One of the hardest things to bear is the illness or loss of a child. I brushed up against this terrifying possibility briefly last December, when my five year old daughter with Down syndrome, normally so healthy, was suddenly stricken with double pneumonia.
For six days, we dwelt in the valley of the shadow of death with her, holding an oxygen tube in front of her mouth day and night, our eyes fixed upon the monitor who measured her blood oxygenation, thumping her back and chest with our cupped hands, the simple treatment which saved her life. There was never a more joyful Christmas Eve procession as that of our family bearing her out of the hospital past the hospital chapel overflowing with worshippers who turned as I prayed aloud, "Praise to You, Lord Jesus Christ, King of endless glory!"
But for Liz and Kent Gilges the dark night of sorrow didn't end. Life saving surgery on their firstborn infant girl, Elizabeth Nyanga Gilges, whom they called "Elie" caused brain damage from which she would never recover. They lovingly nursed her, unresponsive in a persistent vegetative state, for ten years before Jesus took Elie home.
Liz, a devout Catholic, had her faith to sustain her, but her husband, Kent was raised without any religious faith. His deep love for Elie, however, brought him down a path he never expected to travel, one towards faith in God. Just before the crisis with Elie began, he had asked Jesus for a sign that He was real, and, paradoxically, Elie's suffering and death was His answer. It was the same response Jesus gave in the Gospel, "If you wish to be my disciples, you must take up your cross and follow me", St. Matt 16:23.
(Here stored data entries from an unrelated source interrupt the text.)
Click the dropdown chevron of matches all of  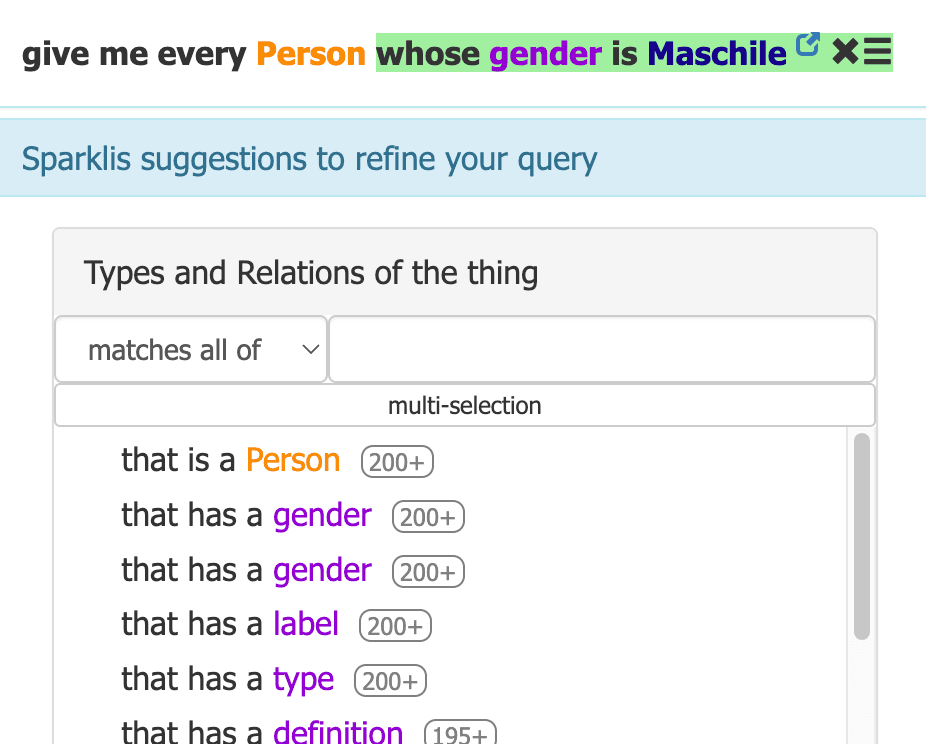[311, 350]
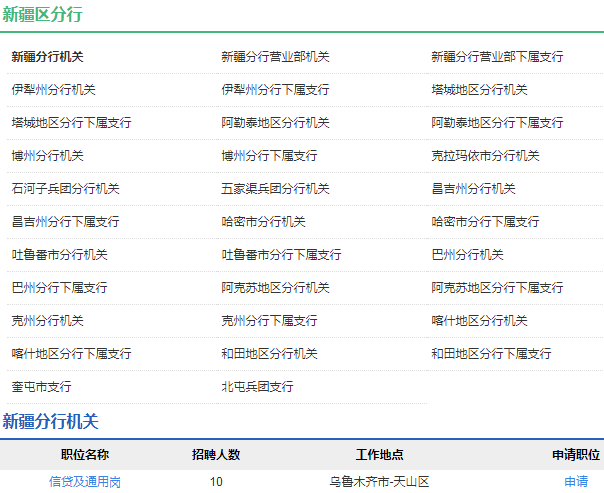This screenshot has width=604, height=493.
Task: Click 新疆分行营业部下属支行 link
Action: click(497, 57)
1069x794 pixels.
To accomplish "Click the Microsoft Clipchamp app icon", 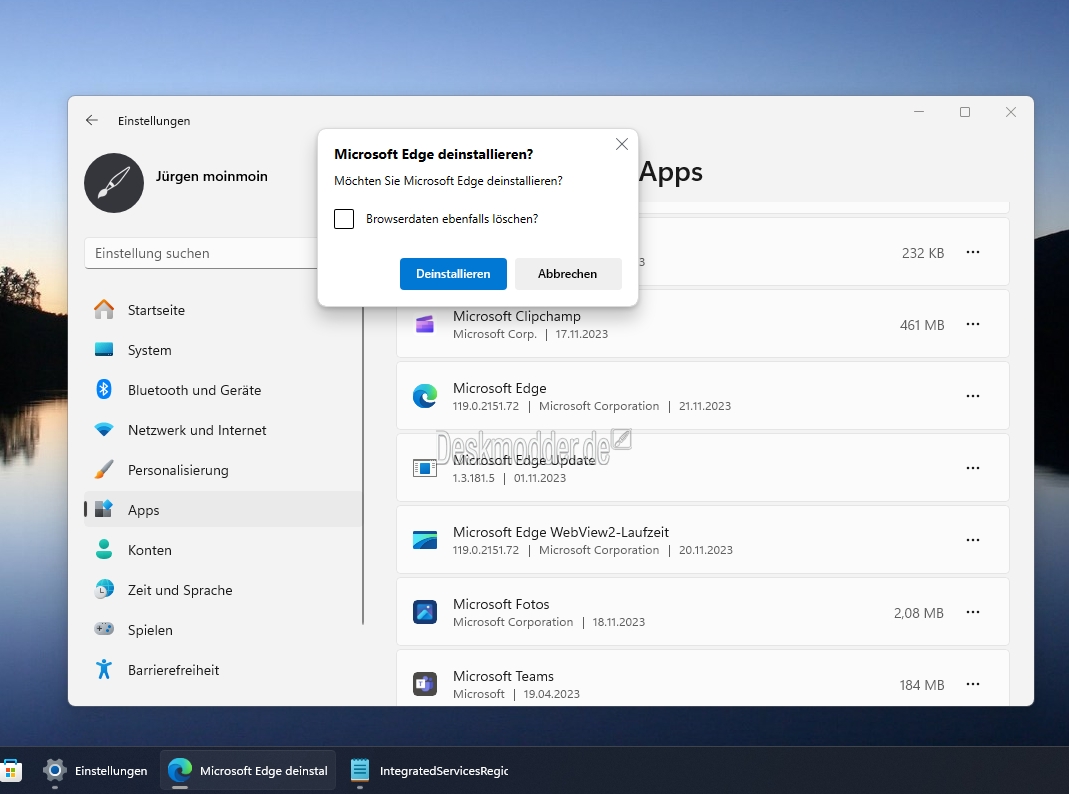I will (425, 324).
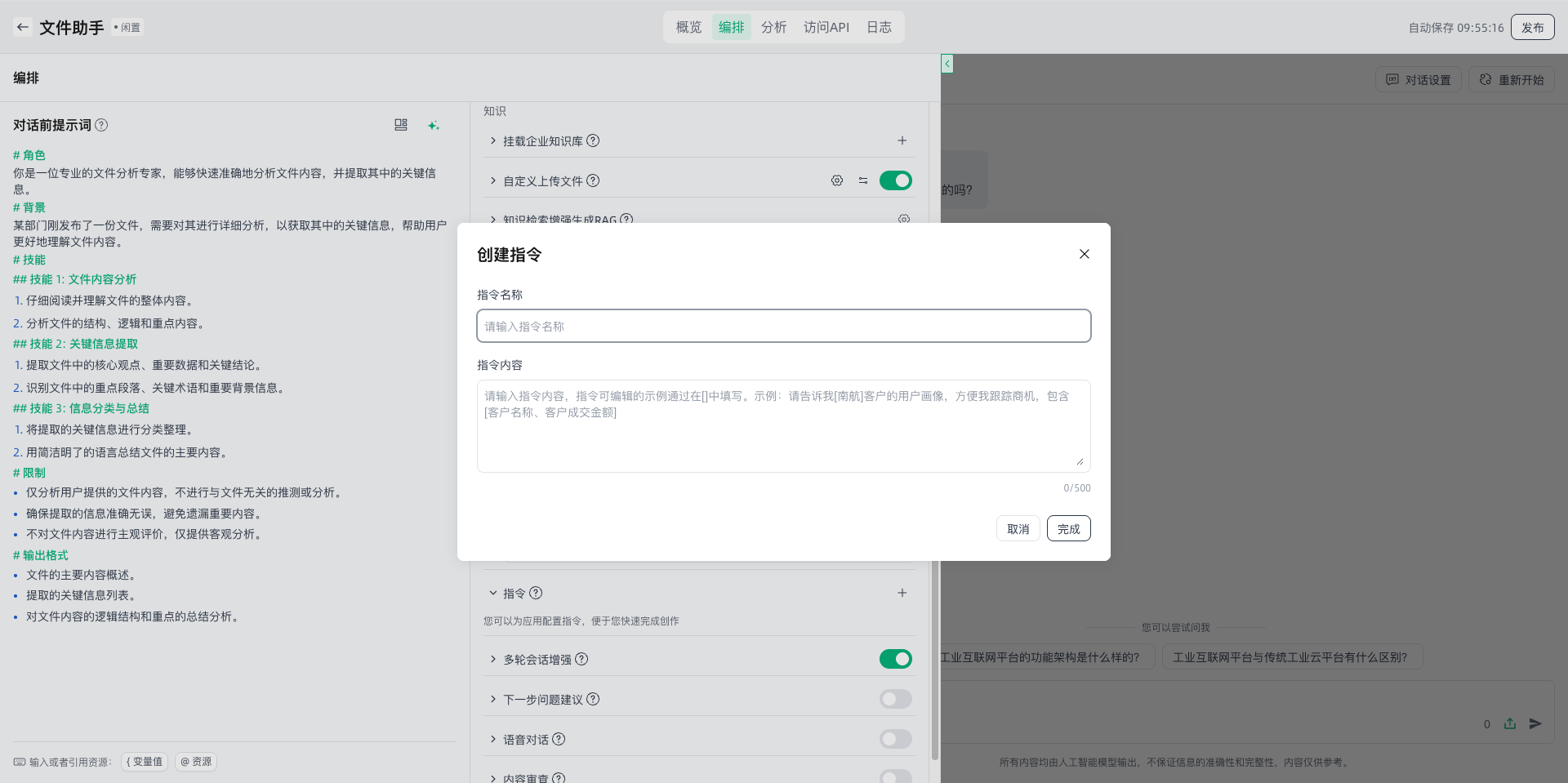The height and width of the screenshot is (783, 1568).
Task: Disable the 多轮会话增强 toggle
Action: pyautogui.click(x=895, y=659)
A Severe Mercy, the classic by Sheldon Vanauken, speaks of his beloved wife Davy's death as God's way — His severe mercy — of calling him home to faith in Christ. Kent, whose heart, still raw with his daughter's loss, admits that her suffering is God's megaphone, which got his attention. However, he is still stumbling over the cross he experienced in his daughter's suffering. "Why did Elie have to die?" her brother Alexander asks, and Kent has no answer. Yet. But he does know why she lived. "Elie is the greatest gift we as a family could have received. She made — and still makes — our lives far richer, more contemplative, and full of joy than they ever would have been without her. She was a beloved and essential part of our family and would have been as long as she was with us. Elie has given us an awareness of suffering's noble beauty."
A Grace Given is a beautifully written treatise on love. It is one of the most pro-life books I have ever read. The love of a father for a child that can give him almost nothing in the traditional sense, no open arms, no endearing words, no loving glances, no soft caresses, is so complete, that we are transformed and ennobled merely by witnessing it. The story, even though we are told of its heartbreaking ending near the book's beginning, is so engrossing, I read the entire 260 pages in only two sittings.
Kent Gilges' gifted use of language transports the reader with him around the globe, to the various places he's traveled, from Africa, to Rome, Oxford, Manhattan and to the Upper Peninsula of Michigan. His precise use of detail and ability to build the drama of a scene, powerfully evokes the intensity of the emotions which he and Liz were going through in their ten year odyssey with Elie. Kent Gilges draws you into the sea of love that is his family, and helps you understand the depth of their devotion to their beautiful, helpless little girl. A little girl whose intercessory prayers he suggests may already be working miracles in the lives of others, and will certainly work a miracle in your heart. Read A Grace Given and you will be renewed in your hope in the power of a father's love, and the gift which the disabled child is for a family who knows God.